Already the growing ascendancy of Allied air power was being demonstrated with marked effect in the advance from El Alamein, where the coastal road, crammed with fleeing German vehicles, came under the blasting attacks of the Royal Air Force while British convoys advanced nose to tail almost unmolested by the Luftwaffe— in vivid contrast to the early summer months of 1940, when German machines had swept over the roads of France and Flanders spreading death and destruction among the hordes of helpless refugees. And if the air operations from the United Kingdom were less spec- tacular, their consequences were to be no less enduring. Led by their pathfinders, the bomber squadrons now penetrated to the industrial heart of Germany and reached over the Alps to attack her wavering ally. British fighters, no longer required to protect the fortress island against invasion, swept forward to attack the German Air Force over occupied territory, while Coastal Command, page 369 re-equipping and assured of its ability to kill, took up the challenge of the U-boats in the Atlantic.

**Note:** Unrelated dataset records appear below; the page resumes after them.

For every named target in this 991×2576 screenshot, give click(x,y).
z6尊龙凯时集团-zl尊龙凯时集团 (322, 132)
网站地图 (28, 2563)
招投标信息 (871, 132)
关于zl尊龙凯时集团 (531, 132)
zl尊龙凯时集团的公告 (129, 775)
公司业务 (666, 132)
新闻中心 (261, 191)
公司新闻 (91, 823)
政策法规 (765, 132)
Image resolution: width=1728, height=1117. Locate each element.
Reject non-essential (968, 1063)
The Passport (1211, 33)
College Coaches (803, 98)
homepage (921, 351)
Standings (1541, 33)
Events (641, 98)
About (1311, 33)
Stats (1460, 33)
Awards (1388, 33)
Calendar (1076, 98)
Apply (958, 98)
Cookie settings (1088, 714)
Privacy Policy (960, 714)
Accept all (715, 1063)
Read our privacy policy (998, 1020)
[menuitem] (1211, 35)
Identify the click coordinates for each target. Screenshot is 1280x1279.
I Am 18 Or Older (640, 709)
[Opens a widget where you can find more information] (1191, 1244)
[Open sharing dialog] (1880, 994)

This growing strength of the Royal Air Force derived from many sources. On the technical side much had been achieved by British science, industry, and productive skill. New machines and weapons of greater power and range had been produced and a vast array of scientific aids and devices invented and developed. The provision of a great army of well-trained aircrew had required intensive effort, in which the energetic development of the Empire Air Training Plan was of particular significance. Three years had now gone by since this scheme was born, and thousands of young men from every part, answering the call of the air, had passed through the training schools and reached the operational squadrons in the various theatres. A very great effort had been needed to develop the original plan and maintain this unending flow. On the broad plains of Canada, in Australia, South Africa and New Zealand, the airfields and large training establishments had been spread out, while the factories of Britain and the United States had provided a vast mass of training aircraft and equipment. Throughout these great movements of men and material, the instructors and ground crews, far removed from the excitement of battle, had faithfully performed arduous and monotonous duties. Upon them rested the ultimate responsibility of ensuring that the standard of flying training was maintained at a high and uniform level. By the end of 1942, when 69,000 aircrew had been trained in the Dominions, the scope of the original plan had been several times enlarged so that this great joint effort had already more than fulfilled the high hopes at its inception.

Now, as this flow of trained aircrew from the Commonwealth increased, men of the United States Air Force were also arriving in the United Kingdom to swell the tide of Allied air power rising against Germany. Some were already in action flying from British bases on daylight bombing raids against occupied territory—attacks which were presently to extend to Germany itself. And so, after a year of struggle and toil in which the enemy’s power seemed to have reached its peak, the Allied air forces, in great and gallant company, moved forward into 1943, and a long step onward to victory.